Copy out the listing word for word, starting at its first line and ending at the line that contains "Looking at the screenshot, I should click(x=450, y=136).", including that line.

■ **Data for this task**
______________________________

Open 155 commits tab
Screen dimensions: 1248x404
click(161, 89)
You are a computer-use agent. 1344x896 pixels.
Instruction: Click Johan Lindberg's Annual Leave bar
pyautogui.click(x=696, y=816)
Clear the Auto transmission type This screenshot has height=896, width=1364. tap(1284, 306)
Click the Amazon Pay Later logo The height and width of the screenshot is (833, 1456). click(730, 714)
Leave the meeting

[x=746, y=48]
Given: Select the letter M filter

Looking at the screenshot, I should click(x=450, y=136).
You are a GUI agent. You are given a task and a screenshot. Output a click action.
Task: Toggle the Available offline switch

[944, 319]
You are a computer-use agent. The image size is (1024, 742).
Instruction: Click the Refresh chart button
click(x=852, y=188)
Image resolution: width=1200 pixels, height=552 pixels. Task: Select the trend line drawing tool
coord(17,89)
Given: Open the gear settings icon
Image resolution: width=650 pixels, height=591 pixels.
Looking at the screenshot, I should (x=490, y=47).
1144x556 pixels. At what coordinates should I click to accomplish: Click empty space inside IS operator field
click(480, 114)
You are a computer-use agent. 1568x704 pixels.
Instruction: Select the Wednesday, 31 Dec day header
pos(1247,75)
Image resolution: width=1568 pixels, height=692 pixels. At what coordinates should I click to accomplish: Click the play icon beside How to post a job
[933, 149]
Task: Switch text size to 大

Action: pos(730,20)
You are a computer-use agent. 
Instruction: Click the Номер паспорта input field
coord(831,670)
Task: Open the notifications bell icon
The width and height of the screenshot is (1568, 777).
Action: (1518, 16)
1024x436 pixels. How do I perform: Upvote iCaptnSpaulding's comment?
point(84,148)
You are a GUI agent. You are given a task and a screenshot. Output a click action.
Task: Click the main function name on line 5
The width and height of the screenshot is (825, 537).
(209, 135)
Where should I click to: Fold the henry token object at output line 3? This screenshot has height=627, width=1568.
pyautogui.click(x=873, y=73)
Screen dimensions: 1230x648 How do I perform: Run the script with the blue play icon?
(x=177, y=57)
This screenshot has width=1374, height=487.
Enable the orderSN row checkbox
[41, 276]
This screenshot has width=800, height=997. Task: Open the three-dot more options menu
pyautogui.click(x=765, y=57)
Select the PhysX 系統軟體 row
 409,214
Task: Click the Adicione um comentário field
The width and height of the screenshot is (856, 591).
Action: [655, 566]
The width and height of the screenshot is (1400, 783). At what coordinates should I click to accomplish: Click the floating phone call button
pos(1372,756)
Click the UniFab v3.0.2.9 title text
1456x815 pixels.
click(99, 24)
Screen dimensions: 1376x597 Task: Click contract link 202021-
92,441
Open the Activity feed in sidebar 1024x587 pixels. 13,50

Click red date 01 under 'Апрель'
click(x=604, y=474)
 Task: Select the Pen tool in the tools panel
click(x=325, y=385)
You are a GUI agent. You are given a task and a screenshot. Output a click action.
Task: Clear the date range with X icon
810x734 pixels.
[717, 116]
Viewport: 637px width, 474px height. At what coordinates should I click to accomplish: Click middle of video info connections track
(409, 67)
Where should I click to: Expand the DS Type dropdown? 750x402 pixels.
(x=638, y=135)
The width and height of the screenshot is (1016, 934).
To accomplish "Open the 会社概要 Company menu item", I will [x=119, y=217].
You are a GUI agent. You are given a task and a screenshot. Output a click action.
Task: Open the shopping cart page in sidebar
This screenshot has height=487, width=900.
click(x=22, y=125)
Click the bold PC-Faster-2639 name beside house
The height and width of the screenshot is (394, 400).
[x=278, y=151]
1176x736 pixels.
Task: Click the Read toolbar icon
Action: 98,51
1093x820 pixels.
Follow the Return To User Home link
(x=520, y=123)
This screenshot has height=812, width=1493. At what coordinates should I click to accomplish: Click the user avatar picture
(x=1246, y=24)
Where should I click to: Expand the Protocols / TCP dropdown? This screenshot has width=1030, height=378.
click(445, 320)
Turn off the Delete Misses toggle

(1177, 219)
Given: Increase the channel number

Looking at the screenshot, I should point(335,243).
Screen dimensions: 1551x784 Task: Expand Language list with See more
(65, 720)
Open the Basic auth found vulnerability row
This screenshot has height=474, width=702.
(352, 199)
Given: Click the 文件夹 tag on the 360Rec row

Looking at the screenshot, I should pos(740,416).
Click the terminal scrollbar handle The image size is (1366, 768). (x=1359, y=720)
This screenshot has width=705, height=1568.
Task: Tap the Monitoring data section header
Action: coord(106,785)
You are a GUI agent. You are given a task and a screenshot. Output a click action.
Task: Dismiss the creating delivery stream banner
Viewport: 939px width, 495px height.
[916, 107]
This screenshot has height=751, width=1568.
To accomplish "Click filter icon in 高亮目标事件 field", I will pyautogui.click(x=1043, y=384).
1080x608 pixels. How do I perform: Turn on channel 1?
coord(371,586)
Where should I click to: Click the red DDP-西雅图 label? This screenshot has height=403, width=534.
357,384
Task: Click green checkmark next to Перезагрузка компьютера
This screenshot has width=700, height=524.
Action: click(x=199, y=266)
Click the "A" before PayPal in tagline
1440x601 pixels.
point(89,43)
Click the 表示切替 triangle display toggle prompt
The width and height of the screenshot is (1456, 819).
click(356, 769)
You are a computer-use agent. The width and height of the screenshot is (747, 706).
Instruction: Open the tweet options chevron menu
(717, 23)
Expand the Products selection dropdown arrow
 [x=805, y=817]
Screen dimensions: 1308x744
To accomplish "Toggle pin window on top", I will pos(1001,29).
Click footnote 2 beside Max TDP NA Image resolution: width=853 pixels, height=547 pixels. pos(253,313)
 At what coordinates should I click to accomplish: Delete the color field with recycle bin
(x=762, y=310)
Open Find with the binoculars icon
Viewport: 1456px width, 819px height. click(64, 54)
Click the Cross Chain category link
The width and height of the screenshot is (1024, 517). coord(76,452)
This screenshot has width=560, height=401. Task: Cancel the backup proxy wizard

______________________________

■ **Finished answer**
Open 155 commits tab
Screen dimensions: 1248x404
click(161, 89)
You are a computer-use agent. 1344x896 pixels.
Instruction: Click Johan Lindberg's Annual Leave bar
pyautogui.click(x=696, y=816)
Clear the Auto transmission type This screenshot has height=896, width=1364. tap(1284, 306)
Click the Amazon Pay Later logo The height and width of the screenshot is (833, 1456). click(730, 714)
Leave the meeting

[x=746, y=48]
Given: Select the letter M filter

Looking at the screenshot, I should click(x=450, y=136).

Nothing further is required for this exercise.